__What the task requires__
Please rewrite the paragraph beginning "I think that there are a lot of folks" from the email on the UX review process in two shorter sentences, keeping its main points.

[WG: Accessibility] [DG: User Experience] UX review process ?

Eli Cochran eli at media.berkeley.edu
Fri May 28 12:17:31 PDT 2010


I think that Ian has really hit on something that I've been wondering about for a while. 

But as I reread Ian's original question, I'm not really sure who's being asked and what's being asked for, UX review, technical review, something else?

So... and I don't intend to sound critical or snarky:

	- What are the artifacts that require feedback at this time?
	- What level of feedback is required? (What do you need to know?)

And more specifically, at this point in the design and development of Sakai 3, who is being asked for feedback? In terms of review are you asking the general Sakai community, the more specific Sakai UX community, or the very specific and immediate Sakai 3 R&D team?

I think that there are a lot of folks in the Sakai community who would, could and *should* give feedback on the designs. But given the current process, or lack there of, I suspect that general feedback from the greater community would be disruptive and slow down the process, or lack there of. 

But I hope that as we move towards a larger project with contributions from a greater number of institutions, we find clarity about what feedback looks like, who it's for, who does it, and how it's done. (In a way that still maintains a high level of development velocity.)

I'm glad that we're talking about it.

Thanks,
Eli



On May 27, 2010, at 4:36 AM, Ian Boston wrote:

> Hi,
> 
> Ok that make sense, thanks.  Here are some observations, please don't read anything as criticism, I am learning how to make this work as its not a development process I have used before.

__Collected data__
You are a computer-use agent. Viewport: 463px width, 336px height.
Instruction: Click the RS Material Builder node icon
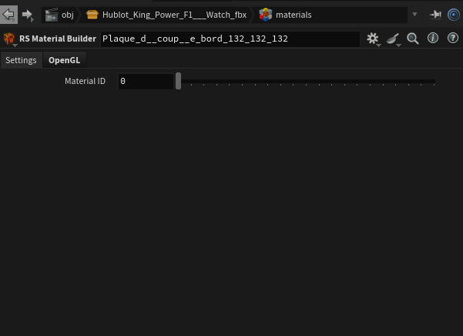[9, 39]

__The completed task__
Many people in the Sakai community would, could and should give feedback on the designs. Given the current process, or lack of one, general feedback from the wider community would likely be disruptive and slow the process down.